La figure d’Enrico Mattei, le grand pétrolier italien, est encore susceptible de donner du fil à retordre à tous ceux qui, au niveau universitaire, se posent maintes questions sur l’histoire des approvisionnements énergétiques, sur l’indépendance nationale en matières énergétiques, sur le colonialisme et sur les rapports internationaux. Aujourd’hui, on se souvient principalement d’Enrico Mattei parce qu’il avait financé, plus ou moins frauduleusement, les partis politiques de la péninsule pour qu’ils ne lui mettent pas des bâtons dans les roues. En revanche, bien peu se souviennent qu’il entendait ainsi « utiliser les partis comme on utilise un taxi », afin de rendre l’Italie indépendante sur le plan énergétique et de la dégager de la tutelle des « Sept Sœurs » américaines et anglo-hollandaises. Il suffit de penser que, dans l’immédiat après-guerre, Enrico Mattei fut nommé commissaire pour la liquidation de l’AGIP et que, dans le cadre de cette fonction, il a fait preuve d’une indubitable clairvoyance. Il a réussi à convaincre le gouvernement de l’époque de renoncer à liquider l’entreprise pétrolière italienne et d’investir dans un cartel public, l’ENI, qui s’occuperait de garantir à l’Italie les approvisionnements en gaz et en pétrole dont elle avait besoin pour soutenir son envolée économique. La presse italienne, surtout celle du nord, liée aux milieux industriels et financiers nationaux et entretenant des liens solides avec des milieux analogues en Europe et aux Etats-Unis, n’a pas laissé s’échapper l’occasion d’attaquer la politique de l’ENI qui se déployait avec une autonomie quasi totale sur la scène internationale, et dont la préoccupation première était l’intérêt de la nation italienne.
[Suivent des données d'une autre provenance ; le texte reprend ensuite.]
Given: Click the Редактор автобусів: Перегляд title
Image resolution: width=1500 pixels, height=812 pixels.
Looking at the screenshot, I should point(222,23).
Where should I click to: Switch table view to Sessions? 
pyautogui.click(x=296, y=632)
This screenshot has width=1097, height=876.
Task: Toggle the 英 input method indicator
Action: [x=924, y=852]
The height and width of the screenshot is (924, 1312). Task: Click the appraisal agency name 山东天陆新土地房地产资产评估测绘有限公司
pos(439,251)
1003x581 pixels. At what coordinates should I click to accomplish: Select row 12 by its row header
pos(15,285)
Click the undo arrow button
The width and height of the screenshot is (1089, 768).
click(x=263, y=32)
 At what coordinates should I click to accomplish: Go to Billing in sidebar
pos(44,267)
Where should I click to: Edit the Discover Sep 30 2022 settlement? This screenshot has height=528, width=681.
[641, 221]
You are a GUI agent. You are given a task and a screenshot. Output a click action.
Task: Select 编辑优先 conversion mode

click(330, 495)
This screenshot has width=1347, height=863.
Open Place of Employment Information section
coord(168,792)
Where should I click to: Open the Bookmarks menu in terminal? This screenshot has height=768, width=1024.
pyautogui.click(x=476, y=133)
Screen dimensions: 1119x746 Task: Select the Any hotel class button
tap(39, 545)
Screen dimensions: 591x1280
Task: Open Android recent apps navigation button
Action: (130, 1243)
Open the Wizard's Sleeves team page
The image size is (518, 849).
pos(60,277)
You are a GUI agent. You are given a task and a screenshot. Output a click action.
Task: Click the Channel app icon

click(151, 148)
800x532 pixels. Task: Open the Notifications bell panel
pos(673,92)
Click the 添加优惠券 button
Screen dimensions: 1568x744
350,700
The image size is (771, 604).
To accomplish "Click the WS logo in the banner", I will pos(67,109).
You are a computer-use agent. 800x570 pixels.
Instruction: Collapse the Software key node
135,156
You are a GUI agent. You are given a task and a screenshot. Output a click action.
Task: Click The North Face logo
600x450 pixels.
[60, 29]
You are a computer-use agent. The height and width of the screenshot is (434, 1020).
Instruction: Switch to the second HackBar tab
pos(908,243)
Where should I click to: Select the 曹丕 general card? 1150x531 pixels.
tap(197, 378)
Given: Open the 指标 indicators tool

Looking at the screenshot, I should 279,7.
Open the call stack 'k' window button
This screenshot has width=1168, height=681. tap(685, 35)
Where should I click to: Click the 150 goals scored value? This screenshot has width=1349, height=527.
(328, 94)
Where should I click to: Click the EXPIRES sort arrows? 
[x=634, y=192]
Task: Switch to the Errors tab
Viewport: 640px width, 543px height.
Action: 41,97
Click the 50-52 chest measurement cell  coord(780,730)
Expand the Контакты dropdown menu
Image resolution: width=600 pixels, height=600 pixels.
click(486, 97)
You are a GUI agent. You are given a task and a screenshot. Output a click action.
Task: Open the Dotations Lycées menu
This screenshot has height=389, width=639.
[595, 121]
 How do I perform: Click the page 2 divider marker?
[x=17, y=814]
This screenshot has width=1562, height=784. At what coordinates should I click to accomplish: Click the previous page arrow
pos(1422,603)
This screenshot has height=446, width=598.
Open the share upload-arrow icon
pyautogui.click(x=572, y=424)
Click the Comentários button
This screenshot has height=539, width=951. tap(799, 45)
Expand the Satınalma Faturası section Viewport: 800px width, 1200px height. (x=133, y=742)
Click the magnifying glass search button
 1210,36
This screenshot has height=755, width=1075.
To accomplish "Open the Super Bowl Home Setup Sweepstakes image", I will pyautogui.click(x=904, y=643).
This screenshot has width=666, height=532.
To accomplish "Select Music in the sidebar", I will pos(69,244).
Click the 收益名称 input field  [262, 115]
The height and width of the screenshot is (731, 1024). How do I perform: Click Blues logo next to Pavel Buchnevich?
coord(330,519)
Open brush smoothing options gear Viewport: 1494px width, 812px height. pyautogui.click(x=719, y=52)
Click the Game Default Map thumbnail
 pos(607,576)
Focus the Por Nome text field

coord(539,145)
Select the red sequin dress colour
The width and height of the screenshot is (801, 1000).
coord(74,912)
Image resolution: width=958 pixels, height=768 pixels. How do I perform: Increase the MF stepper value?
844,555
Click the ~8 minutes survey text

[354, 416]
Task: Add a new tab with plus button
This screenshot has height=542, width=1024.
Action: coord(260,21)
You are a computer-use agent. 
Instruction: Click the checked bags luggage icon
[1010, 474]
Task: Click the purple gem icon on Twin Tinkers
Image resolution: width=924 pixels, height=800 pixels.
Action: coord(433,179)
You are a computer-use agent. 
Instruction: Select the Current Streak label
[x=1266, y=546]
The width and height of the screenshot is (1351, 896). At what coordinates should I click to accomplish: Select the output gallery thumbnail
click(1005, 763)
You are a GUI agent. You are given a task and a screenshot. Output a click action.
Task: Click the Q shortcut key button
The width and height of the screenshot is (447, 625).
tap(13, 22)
Ce qui déterminait le succès de l’ENI dans les pays producteurs de pétrole fut essentiellement l’approche non colonialiste que lui avait conféré Mattei. Celui-ci, en effet, innovait radicalement dans l’attribution des pourcentages que retenait l’ENI pour pouvoir exploiter les gisements de pétrole découverts. Le groupe italien ne retenait que 25% des bénéfices et en octroyait 75% à la compagnie pétrolière de l’Etat recelant les gisements. Au contraire, les « Sept Sœurs » s’appropriaient un minimum de 50%. Le deuxième aspect qui séduisait dans la politique pétrolière de Mattei fut la clause suivante : si les recherches n’aboutissaient à rien sur un site spécifique, l’ENI ne réclamait rien à titre d’indemnisation à l’Etat sur le territoire duquel se trouvait le site en question. C’était là des méthodes élémentaires et simples qui contribuaient à créer un formidable courant de sympathie pour le groupe italien. Troisième aspect de la politique de Mattei, et non le moindre : former les compétences locales à l’école de l’ENI, située à San Donato dans le Milanais. Le but de cette politique était évident. Mattei voulait faire comprendre que l’ENI n’entendait pas se limiter à des rapports économiques mais voulait aussi faire évoluer professionnellement des équipes de techniciens qui, une fois formées, seraient capables de travailler sans aide étrangère et d’aider au mieux les sociétés pétrolières étrangères, sans devoir pour autant dépendre entièrement d’elles. Cette approche demeure encore vivante dans la mémoire de bon nombre de dirigeants des pays producteurs de pétrole. Ce souvenir positif fait que l’ENI, aujourd’hui encore, peut vivre de rentes en provenance de ces pays, en jouissant d’une sympathie qui ne s’est jamais estompée.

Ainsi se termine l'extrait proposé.